* Document:
Thanks Kent;
I guess my greatest disappointment is that was an AMD processor.
I have been routing for them from their beginning, and Zialog and
Motorola before that.
If IBM had not chose to Dumb Down their PC to stop the threat to
their computer line, we would have unimaginable computing capability
in a chips now.
The IBM move elevated the least capable chip set to dominance and
crippled the superior chip manufactures.

If the founder of Apple Computer had not been so anti industry (Commerce)
in the beginning, Motorola and his product would have reduced or stopped
the PC takeover. After that slow start Apple has been relegated to
"A Better Me To", while the world went about making the PC over to
their liking (some for work and most for fun).

I think you are totally correct, the industry has been hijacked for fun
instead of work.

   Thanks again for helping try to resurrect a toy.
    Heres hoping the D510MO get the job done.
       Don


On Wed, Sep 22, 2010 at 12:05 PM, Kent A. Reed <knbr...@erols.com> wrote:

>  Don Stanley said, in part:
>
> > I was grudgingly coming to the same conclusion. I did some comparisons
> > today. I could not believe the  fastest computers in the shop with
> minimum
> > graphics (the AMD Atahlon 64 4000+ we have trying to fix) only performs
> > slightly better than a Pentium IV 400MHZ running EMC2.
> >
> The trouble is, Don, despite various O/S-developers' attempts to hide
> the hardware, it simply is not true that, except for speed, all
> computers are kind of the same.
>
> For nearly a decade now, PC makers and their component suppliers have
> seen good profit margins in making two classes of PCs---media centers
> (which optimize for high throughput of audio and video with complex
> media-stream encoding/decoding requirements---think mpeg2, mpeg4,
> H.264,...) and game machines (which optimize for complex, detailed and
> fast changing computer-generated scenes including textures and the whole
> nine yards of graphics tricks---think DX8, DX9, DX10,...). In this same
> decade, electrical power consumption in the home and office has become a
> hot-button issue.

* Brief 1:
Retype the records from their first line up to and including the line that contains "coord(299,451)".
The email and the records were drawn from separate sources.

(Records from a pointing dataset)

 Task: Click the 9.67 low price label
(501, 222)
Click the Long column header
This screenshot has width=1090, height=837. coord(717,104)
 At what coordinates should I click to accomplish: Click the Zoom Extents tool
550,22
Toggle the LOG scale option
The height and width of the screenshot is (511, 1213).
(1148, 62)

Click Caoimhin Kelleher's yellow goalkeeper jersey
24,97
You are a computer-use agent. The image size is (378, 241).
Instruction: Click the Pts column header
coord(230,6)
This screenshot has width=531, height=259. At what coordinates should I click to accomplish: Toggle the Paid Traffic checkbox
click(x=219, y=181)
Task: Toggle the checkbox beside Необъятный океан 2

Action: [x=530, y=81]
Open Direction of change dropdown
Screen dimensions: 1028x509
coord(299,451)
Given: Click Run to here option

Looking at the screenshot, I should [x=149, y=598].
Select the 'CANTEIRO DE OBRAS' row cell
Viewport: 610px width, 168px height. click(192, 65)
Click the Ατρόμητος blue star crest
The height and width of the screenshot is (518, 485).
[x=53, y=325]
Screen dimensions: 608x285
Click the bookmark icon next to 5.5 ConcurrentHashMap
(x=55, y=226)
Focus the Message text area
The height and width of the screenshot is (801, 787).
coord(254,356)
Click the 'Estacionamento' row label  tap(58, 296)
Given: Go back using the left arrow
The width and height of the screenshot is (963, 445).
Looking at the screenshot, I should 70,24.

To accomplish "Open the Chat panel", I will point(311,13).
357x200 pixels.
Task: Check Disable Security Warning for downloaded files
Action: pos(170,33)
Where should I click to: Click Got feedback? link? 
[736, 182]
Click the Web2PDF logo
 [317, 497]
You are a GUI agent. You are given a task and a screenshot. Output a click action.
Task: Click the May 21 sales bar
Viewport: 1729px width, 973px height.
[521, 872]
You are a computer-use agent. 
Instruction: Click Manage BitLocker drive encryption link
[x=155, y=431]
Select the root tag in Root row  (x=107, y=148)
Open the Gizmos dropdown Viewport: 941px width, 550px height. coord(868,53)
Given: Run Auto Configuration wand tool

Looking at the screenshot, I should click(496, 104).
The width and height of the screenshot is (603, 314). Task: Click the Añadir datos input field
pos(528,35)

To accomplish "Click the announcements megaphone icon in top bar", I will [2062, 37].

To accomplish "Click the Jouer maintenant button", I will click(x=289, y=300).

* Brief 2:
List every company named in the email exchange about computer processors.

* Finished answer 1:
 Task: Click the 9.67 low price label
(501, 222)
Click the Long column header
This screenshot has width=1090, height=837. coord(717,104)
 At what coordinates should I click to accomplish: Click the Zoom Extents tool
550,22
Toggle the LOG scale option
The height and width of the screenshot is (511, 1213).
(1148, 62)

Click Caoimhin Kelleher's yellow goalkeeper jersey
24,97
You are a computer-use agent. The image size is (378, 241).
Instruction: Click the Pts column header
coord(230,6)
This screenshot has width=531, height=259. At what coordinates should I click to accomplish: Toggle the Paid Traffic checkbox
click(x=219, y=181)
Task: Toggle the checkbox beside Необъятный океан 2

Action: [x=530, y=81]
Open Direction of change dropdown
Screen dimensions: 1028x509
coord(299,451)

* Finished answer 2:
AMD, Zialog, Motorola, IBM, Apple Computer